A limited liability company (LLC) is an unincorporated business organization of one or more persons who have limited liability for the contractual obligations and other liabilities of the business. The LLC is a hybrid form that combines corporation-style limited liability with partnership-style flexibility. The owners of an LLC are “members” rather than shareholders or partners. A member may be an individual, a corporation, a partnership, another limited liability company, or any other legal entity. An LLC may organize for any lawful business purpose or purposes. The Department of State cannot offer advice about the choice of business formation and strongly recommends consulting with legal and financial advisors before making the choice.
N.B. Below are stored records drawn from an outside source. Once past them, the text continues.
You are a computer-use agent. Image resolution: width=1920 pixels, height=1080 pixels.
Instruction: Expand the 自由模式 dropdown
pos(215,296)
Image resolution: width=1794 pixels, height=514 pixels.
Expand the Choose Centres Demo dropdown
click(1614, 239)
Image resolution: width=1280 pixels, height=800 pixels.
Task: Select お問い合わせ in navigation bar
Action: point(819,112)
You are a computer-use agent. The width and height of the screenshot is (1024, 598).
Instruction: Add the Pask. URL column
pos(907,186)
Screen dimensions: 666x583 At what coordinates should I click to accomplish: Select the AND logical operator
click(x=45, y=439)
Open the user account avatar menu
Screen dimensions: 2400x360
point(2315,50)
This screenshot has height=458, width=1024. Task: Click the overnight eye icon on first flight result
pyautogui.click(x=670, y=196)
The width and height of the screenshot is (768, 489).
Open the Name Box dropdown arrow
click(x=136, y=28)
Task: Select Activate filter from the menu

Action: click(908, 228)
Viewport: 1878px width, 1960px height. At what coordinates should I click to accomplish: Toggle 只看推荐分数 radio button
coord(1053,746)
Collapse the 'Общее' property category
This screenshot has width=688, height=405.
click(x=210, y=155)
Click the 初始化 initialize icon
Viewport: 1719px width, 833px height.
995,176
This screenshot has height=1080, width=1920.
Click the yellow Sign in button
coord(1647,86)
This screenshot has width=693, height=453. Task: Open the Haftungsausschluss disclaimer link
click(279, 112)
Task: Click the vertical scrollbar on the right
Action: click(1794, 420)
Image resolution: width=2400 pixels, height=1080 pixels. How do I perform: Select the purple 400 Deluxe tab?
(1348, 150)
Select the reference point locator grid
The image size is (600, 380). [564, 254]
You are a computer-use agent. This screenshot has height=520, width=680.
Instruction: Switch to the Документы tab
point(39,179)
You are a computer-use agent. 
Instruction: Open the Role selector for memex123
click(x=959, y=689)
  • Articles of Organization (signed by one or more organizers) and a Certificate of Publication must be filed with the Department of State.
  • Personal liability is limited, for members.
  • The life-span of the business may be for a designated period stipulated in the Articles of Organization; OR until a dissolution event occurs and the company takes no action to continue.
  • For purposes of taxation* an LLC can elect its classification for federal tax purposes. An LLC with two or more members can elect to be an association (corporation) or a partnership; an LLC with one member can elect to be an association (corporation) or elect to be disregarded as an entity separate from its owners (in effect, to be treated as a sole proprietorship for federal tax purposes.)

General Partnership

  • A Certificate of Assumed Name (following an agreement of the partners) with the clerk of the county/ies in which the business is conducted.
  • Personal liability is joint and individual for the general partners who are responsible for the obligations of the partnership.
  • The life-span of the business is for a designated period stipulated in the partnership agreement; or until a dissolution event occurs.
  • For purposes of taxation* a general partnership is not treated as a separate taxable entity; business income is taxed through each general partner’s personal tax return.

Limited Partnership

a partner in a company or venture who receives limited profits from the business and whose liability toward its debts is legally limited to the extent of his or her investment.

  • A Certificate of Limited Partnership (following an agreement of the partners) and a Certificate of Publication must be filed with the Department of State.
  • The life-span of the business is for a designated period stipulated in the Certificate of Limited Partnership; or until a dissolution event occurs, subject to any right to continue that may be stated in the partnership agreement.
  • Personal liability is joint and individual for the general partner(s) who are responsible for the obligations of the partnership; limited partner(s) are liable to the extent of their capital contributions to the partnership.
  • For taxation purposes* a limited partnership is not treated as a separate taxable entity; business income is taxed through each partner’s personal tax return.

Sole Proprietorship

  • An Assumed Name Certificate must be filed with the clerk of the county/ies in which the business is conductedONLY IF you are operating under a name other than the proprietor’s (no formation document is required).
  • Personal liability is full- a sole proprietor is personally responsible for all debts of his or her business.
  • The life-span of the business is determined by the individual (proprietorships automatically cease on the retirement or death of the sole proprietor).
  • For purposes of taxation* business income is reported and taxed through the sole proprietor’s personal tax return.